中古マンションが「贅沢品」になってしまった
ここ数年、「家が高くて買えない」という声をよく耳にするようになりました。
新築マンションの価格は上昇を続け、立地の良い物件ほど手が届きにくくなっています。
そんな中、東京23区の中古マンションも、
「平均売り出し価格が、前年比34.6%上昇し、70平方メートルあたり1億393万円に達した」
こうした報道が先月の日経新聞で伝えられました。
これは、2025年の東京23区における中古マンションの売り出し価格の平均値であり、データを遡れる1997年以降で初めて1億円の大台を超えたというものです。
かつては「手の届く選択肢」だった中古マンションも、いつの間にか、多くの人には手の届かないぜいたく品になっていることを実感させる金額です。

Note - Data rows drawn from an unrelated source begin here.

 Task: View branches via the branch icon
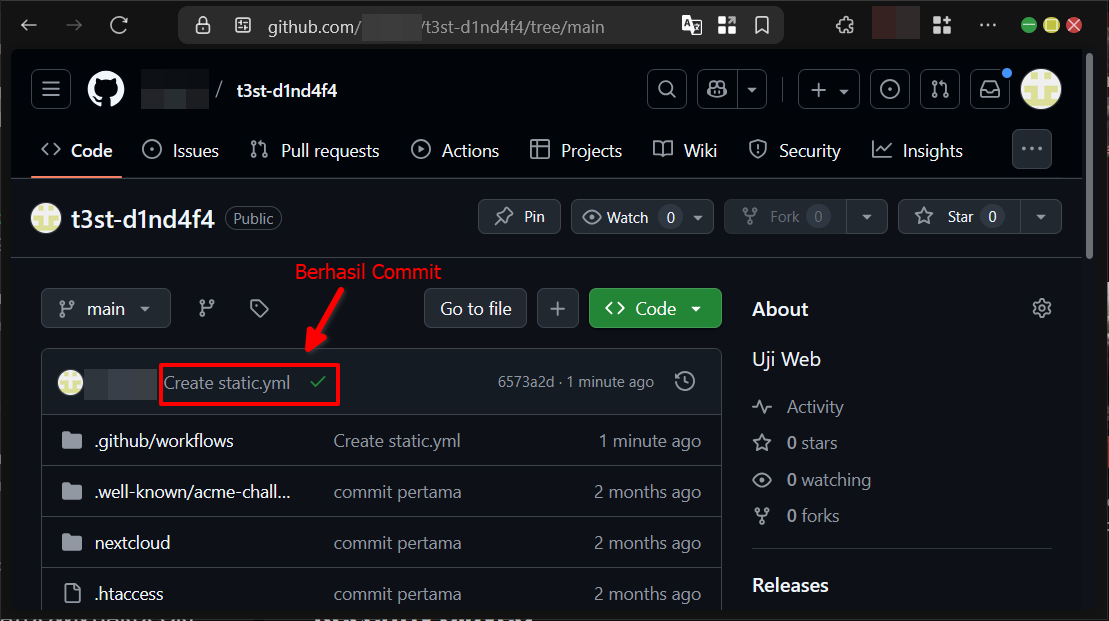pos(206,308)
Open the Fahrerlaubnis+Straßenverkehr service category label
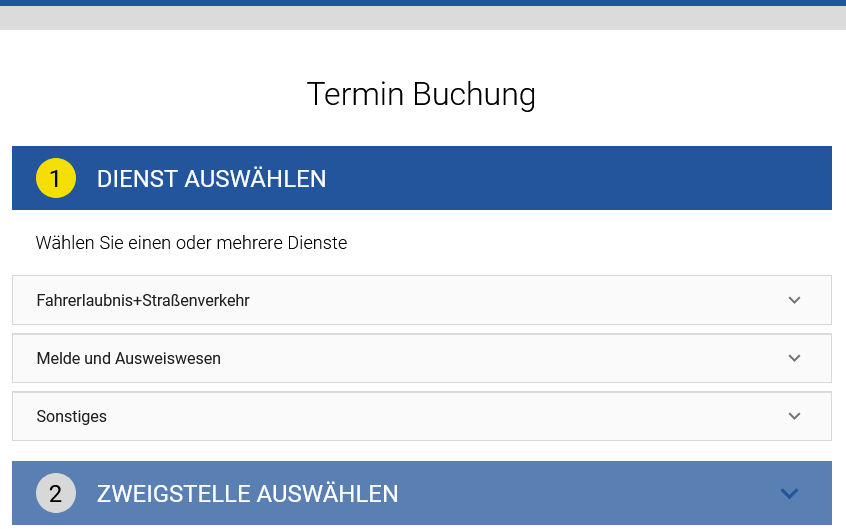This screenshot has width=846, height=529. tap(142, 300)
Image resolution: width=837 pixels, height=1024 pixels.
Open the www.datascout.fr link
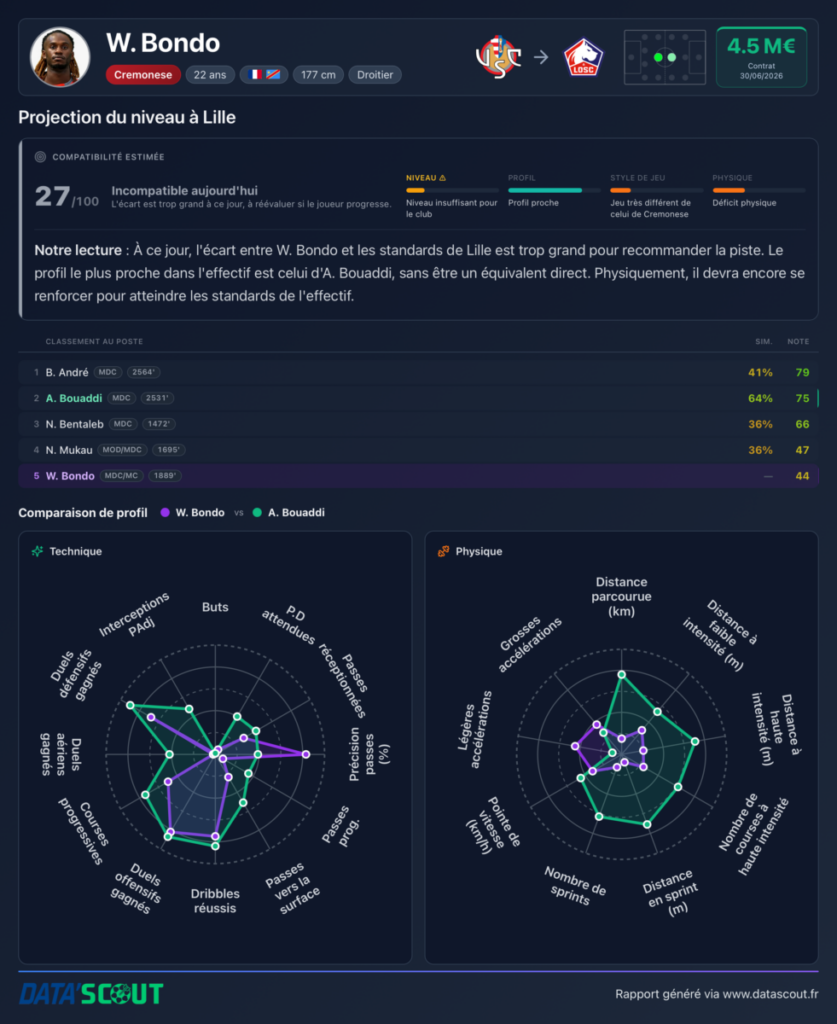770,994
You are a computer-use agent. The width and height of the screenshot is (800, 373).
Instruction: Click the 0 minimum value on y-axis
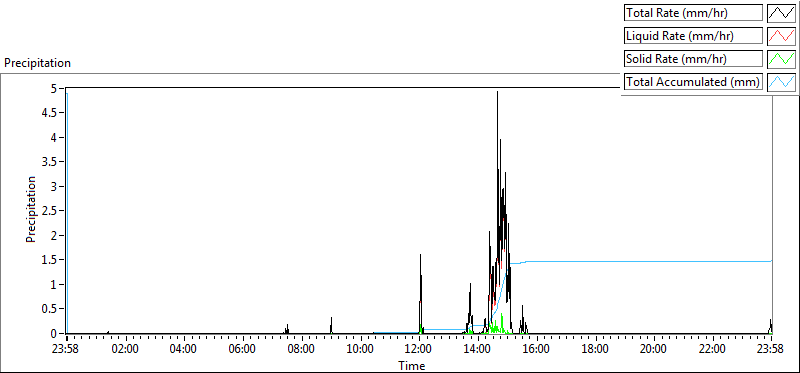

だからこそ、そのような「贅沢品」であるマンションを購入する際には、立地や価格だけでなく、購入後に快適に暮らせるかどうかをしっかり見極める視点が重要になっています。
とくに、室内の快適性や光熱費に直結する“断熱性能”は、購入後に後悔しやすいポイントです。
筆者は高性能な住まいづくりをサポートする会社を経営しています。
本稿では、その専門家の観点から、マンションを購入する前に抑えておくべきポイントをわかりやすく解説します。
「中古+リノベ」の落とし穴
中古マンションは、新築に比べて価格を抑えやすく、立地条件の選択肢も広がります。
そのため、住宅購入のハードルが上がるなかで、中古物件に目を向ける人は確実に増えています。
ただし、中古マンションには一つ大きな課題があります。
それが、断熱性能です。
築年数が古いマンションほど、
・アルミサッシの単板ガラス
・不必要に大きすぎる窓
・断熱をあまり重視していない設計
といった仕様が多く、住み始めてから寒さ・暑さや冷暖房光熱費に悩まされることになります。